Single by MØ

from the album Plæygirl
- Released: 2 May 2025
- Genre: Electro-disco; Scandi-pop;
- Length: 2:54
- Label: Sony UK;
- Songwriters: Karen Marie Ørsted; Nick Sylvester; Ronni Vindahl; Clementine Douglas; Micah Jasper; Stint; Rasmus Littaeur;
- Producers: Nick Sylvester; Ronni Vindahl;

MØ singles chronology
| "Keep Moving" (2025) | "Lose Yourself" (2025) | "Heartbreak" (2025) |

Music video
- "Lose Yourself" on YouTube

= Lose Yourself (MØ song) =

2025 single by MØ

"Lose Yourself" is a song by the Danish singer-songwriter MØ. It was released on 2 May 2025, through Sony Music UK, as the fourth single from her fourth studio album, Plæygirl.

== Background ==
"Lose Yourself" was produced by Nick Sylvester, with additional contributions from School of X and Clementine Douglas.

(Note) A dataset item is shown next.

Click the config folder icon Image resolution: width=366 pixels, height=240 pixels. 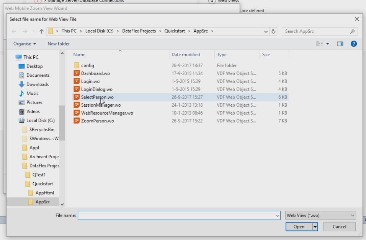pyautogui.click(x=77, y=65)
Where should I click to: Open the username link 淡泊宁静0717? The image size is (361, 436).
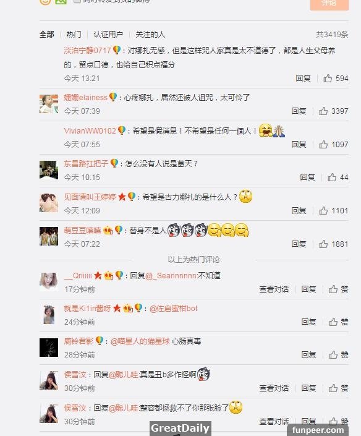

It was originally written in 2022 with Stint and later reworked with School of X. The final version was completed with input from Ronni Vindahl and Micah Jasper. The album Plæygirl was developed between 2022 and 2024 in Copenhagen and Los Angeles and follows MØ's 2022 album Motordrome.

== Composition ==
"Lose Yourself" combines elements of electro-disco and scandi-pop. The production was influenced in part by the sound of Joy Division and reflects a balance between energetic rhythms and melodic textures. Lyrically, the song explores themes of self-preservation, self-joy, and emotional connection. According to MØ, it is "about letting go in a healthy way, without losing each other in the process," and serves as a reminder to be vulnerable, care for oneself, and maintain strong ties with loved ones and the broader community.